§ Directions
The answer must consist only of the lines from the line with "Viewport: 856px width, 487px" to the line with "Task: Click the archive icon in the path bar", both included, exactly as they stand below.

═══ Data for this exercise ═══

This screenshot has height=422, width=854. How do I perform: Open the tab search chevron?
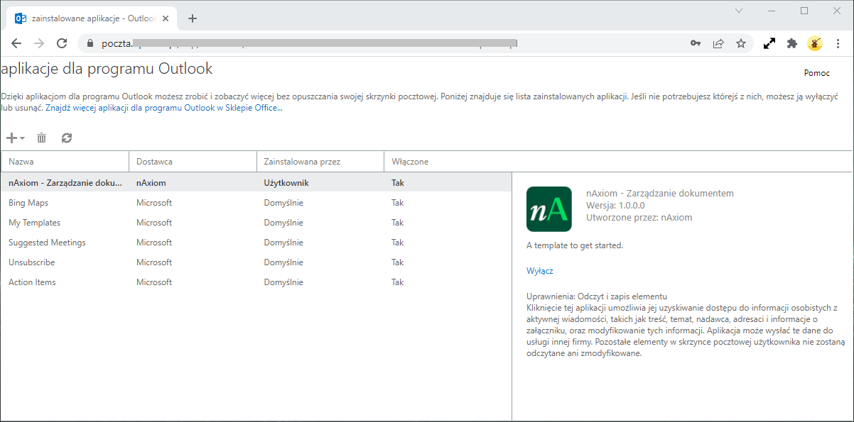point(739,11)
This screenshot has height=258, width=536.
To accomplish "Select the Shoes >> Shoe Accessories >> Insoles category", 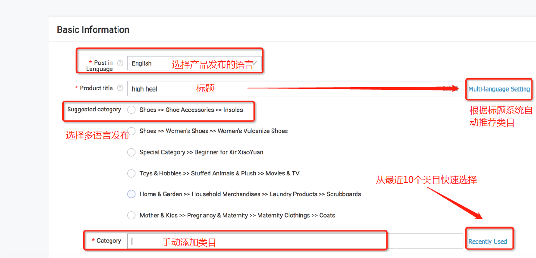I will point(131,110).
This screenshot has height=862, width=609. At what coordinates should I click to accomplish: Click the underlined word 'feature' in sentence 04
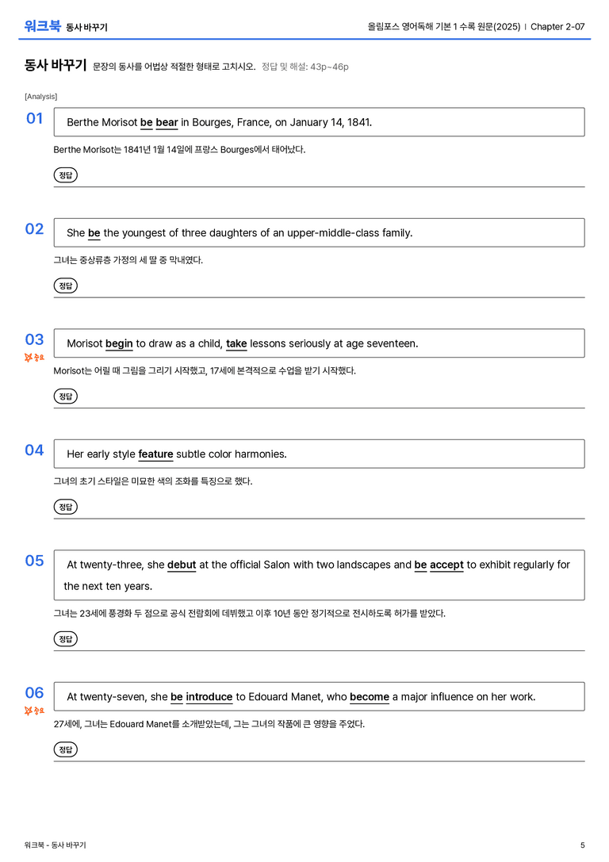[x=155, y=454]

═══
═══ Data for this exercise ═══

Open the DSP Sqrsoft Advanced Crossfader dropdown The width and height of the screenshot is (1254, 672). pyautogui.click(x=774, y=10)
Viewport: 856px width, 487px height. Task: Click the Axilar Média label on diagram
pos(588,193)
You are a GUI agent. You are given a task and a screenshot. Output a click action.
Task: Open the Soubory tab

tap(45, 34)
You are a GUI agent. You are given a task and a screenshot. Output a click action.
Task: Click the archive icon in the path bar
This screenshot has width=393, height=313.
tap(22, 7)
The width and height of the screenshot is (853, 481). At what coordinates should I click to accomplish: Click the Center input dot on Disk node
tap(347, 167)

═══

§ Output below
Viewport: 856px width, 487px height. Task: Click the Axilar Média label on diagram
pos(588,193)
You are a GUI agent. You are given a task and a screenshot. Output a click action.
Task: Open the Soubory tab

tap(45, 34)
You are a GUI agent. You are given a task and a screenshot. Output a click action.
Task: Click the archive icon in the path bar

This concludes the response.